Destaque
Israel mata mais de 60 palestinos em ataque aéreo
O Exército de Israel realizou ataques aéreos e terrestres na Faixa de Gaza, resultando na morte de pelo menos 67 palestinos nesta segunda-feira, 30.
Entre as vítimas, cerca de 30 pessoas faleceram durante um bombardeio a um café, enquanto outras 22 morreram enquanto tentavam acessar alimentos — uma situação que tem se tornado comum na região desde que uma organização americana passou a gerenciar a distribuição de suprimentos.
Outras vítimas foram atingidas em ataques de soldados israelenses em uma rua na Cidade de Gaza, segundo o hospital Al-Shifa.
O ataque teve como alvo o café Al-Baqa, localizado na orla da Cidade de Gaza. O local é um dos poucos espaços de lazer restantes no território e serve como ponto de encontro para os moradores, que buscam acesso à internet e energia para carregar seus celulares.
Testemunhas informaram que o café estava cheio de crianças e mulheres no momento do ataque. Vídeos nas redes sociais mostram corpos no chão e feridos sendo transportados em cobertores. Ali Abu Ateila, uma testemunha, descreveu à agência Associated Press: “Sem aviso, de repente, um avião atingiu o local, sacudindo tudo como um terremoto”.
Dezenas ficaram feridas, conforme relatado por Fares Awad, chefe do serviço de emergência e ambulância do Ministério da Saúde no norte de Gaza. Muitos dos feridos estão em estado grave.
Ataque a centro de distribuição de alimentos
No sul, soldados israelenses mataram palestinos que tentavam obter comida em um centro de distribuição operado pela Fundação Humanitária de Gaza (GHF), uma entidade americana, conforme relatos de testemunhas, do hospital e do Ministério da Saúde de Gaza.
Desde que a GHF assumiu a operação há cerca de um mês, ocorreram frequentes mortes em centros de distribuição, totalizando mais de 500 vítimas desde então.
O incidente desta segunda ocorreu a cerca de 3 quilômetros do centro de distribuição. Testemunhas mencionaram que os palestinos estavam retornando do local pela única rota disponível quando foram alvejados pelos soldados. Um palestino chamado Monzer Hisham Ismail declarou: “Estávamos voltando do centro de ajuda e fomos atacados pela artilharia israelense”.
O Exército israelense afirmou que está investigando os relatos sobre os ataques.
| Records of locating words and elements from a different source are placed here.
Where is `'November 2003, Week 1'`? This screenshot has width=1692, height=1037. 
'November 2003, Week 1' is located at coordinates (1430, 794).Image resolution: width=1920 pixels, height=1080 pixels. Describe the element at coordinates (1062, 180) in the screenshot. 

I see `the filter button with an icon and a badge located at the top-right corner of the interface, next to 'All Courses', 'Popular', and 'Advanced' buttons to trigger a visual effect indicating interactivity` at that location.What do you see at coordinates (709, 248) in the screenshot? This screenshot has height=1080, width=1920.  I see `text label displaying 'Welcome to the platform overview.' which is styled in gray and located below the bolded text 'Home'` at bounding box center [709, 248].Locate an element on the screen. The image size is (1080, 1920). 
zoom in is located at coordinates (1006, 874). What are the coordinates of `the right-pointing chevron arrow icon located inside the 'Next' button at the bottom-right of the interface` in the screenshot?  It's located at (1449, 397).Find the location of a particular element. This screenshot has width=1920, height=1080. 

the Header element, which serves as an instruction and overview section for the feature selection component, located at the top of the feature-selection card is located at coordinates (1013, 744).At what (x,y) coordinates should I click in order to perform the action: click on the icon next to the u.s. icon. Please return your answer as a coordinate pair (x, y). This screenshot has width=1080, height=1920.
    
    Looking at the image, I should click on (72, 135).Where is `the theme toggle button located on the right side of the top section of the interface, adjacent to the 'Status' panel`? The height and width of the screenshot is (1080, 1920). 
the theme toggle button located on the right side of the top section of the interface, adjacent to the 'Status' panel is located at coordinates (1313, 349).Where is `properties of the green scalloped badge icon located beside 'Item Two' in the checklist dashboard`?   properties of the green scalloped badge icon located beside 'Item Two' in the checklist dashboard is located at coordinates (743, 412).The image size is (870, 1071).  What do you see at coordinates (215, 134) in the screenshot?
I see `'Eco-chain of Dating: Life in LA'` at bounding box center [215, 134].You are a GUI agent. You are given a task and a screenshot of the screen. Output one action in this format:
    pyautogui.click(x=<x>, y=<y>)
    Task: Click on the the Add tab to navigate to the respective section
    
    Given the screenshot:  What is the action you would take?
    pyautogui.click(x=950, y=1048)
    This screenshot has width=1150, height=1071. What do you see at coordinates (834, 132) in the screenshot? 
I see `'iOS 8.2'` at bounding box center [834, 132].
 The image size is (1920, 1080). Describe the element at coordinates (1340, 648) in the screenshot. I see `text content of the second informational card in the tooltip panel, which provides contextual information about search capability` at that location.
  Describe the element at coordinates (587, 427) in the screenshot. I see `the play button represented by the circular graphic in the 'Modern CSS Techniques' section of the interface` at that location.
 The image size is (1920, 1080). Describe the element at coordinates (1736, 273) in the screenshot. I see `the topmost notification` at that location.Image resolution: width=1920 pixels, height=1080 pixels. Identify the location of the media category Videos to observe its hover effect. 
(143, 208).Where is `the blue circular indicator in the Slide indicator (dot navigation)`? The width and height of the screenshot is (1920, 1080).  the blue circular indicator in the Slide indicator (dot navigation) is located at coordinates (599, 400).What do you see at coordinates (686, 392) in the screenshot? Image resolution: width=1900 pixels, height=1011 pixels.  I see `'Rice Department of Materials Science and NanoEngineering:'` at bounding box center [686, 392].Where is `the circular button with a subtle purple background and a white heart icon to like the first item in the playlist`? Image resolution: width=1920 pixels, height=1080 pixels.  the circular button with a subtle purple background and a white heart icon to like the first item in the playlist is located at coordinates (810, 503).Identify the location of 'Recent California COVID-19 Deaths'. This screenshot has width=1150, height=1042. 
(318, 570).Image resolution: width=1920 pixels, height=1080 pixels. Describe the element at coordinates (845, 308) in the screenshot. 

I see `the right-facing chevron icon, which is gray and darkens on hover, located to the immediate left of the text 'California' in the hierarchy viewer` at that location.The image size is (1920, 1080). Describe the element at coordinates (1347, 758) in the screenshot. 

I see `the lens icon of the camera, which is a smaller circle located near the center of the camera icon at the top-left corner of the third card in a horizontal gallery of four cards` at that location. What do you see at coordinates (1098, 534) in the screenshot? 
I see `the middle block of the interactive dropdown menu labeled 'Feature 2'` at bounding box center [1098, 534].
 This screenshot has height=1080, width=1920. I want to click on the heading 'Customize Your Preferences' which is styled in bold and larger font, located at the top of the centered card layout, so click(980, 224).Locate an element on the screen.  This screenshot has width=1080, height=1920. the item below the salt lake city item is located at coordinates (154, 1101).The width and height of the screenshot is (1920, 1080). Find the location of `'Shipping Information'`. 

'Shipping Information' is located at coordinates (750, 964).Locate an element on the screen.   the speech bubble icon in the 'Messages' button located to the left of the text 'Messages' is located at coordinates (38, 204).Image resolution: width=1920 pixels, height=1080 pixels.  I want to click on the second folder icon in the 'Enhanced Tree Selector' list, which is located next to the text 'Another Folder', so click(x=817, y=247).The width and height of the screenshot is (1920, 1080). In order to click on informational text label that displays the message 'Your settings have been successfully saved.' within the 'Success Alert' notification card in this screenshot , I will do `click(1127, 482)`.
Em outras ocasiões, a justificativa apresentada pelo Exército para as mortes foi a de responder a pessoas que se movimentam de forma agressiva ou que se aproximam demais das tropas, mesmo durante a entrega de ajuda humanitária, cujo fornecimento é cada vez mais crucial em Gaza devido à escassez de alimentos e à crescente miséria entre os palestinos.
Operações terrestres em Gaza
Os ataques na Cidade de Gaza aconteceram enquanto os militares israelenses intensificam bombardeios na cidade e no campo de refugiados de Jabaliya, nas proximidades. Entre domingo e segunda-feira, Israel emitiu ordens para que grandes áreas do norte de Gaza fossem evacuadas.
Os palestinos relataram bombardeios intensos desde domingo à noite até a manhã de segunda-feira, descrevendo a nova ofensiva como uma campanha de “terra arrasada” que atingiu principalmente prédios vazios e infraestrutura civil acima do solo.
Mohamed Mahdy, um morador da Cidade de Gaza que abandonou sua casa após sua destruição nesta segunda, disse à AP: “Eles destroem tudo o que ainda está de pé. O som dos bombardeios não para”.
Fares Awad afirmou que grande parte da Cidade de Gaza e de Jabaliya tornou-se inacessível, o que dificultou o atendimento das ambulâncias aos pedidos de socorro para pessoas presas nos escombros.
O Exército israelense declarou que tomou diversas medidas para avisar os civis sobre as operações, destacando que os ataques têm como objetivo atingir centros de comando e controle militar do Hamas na região norte de Gaza.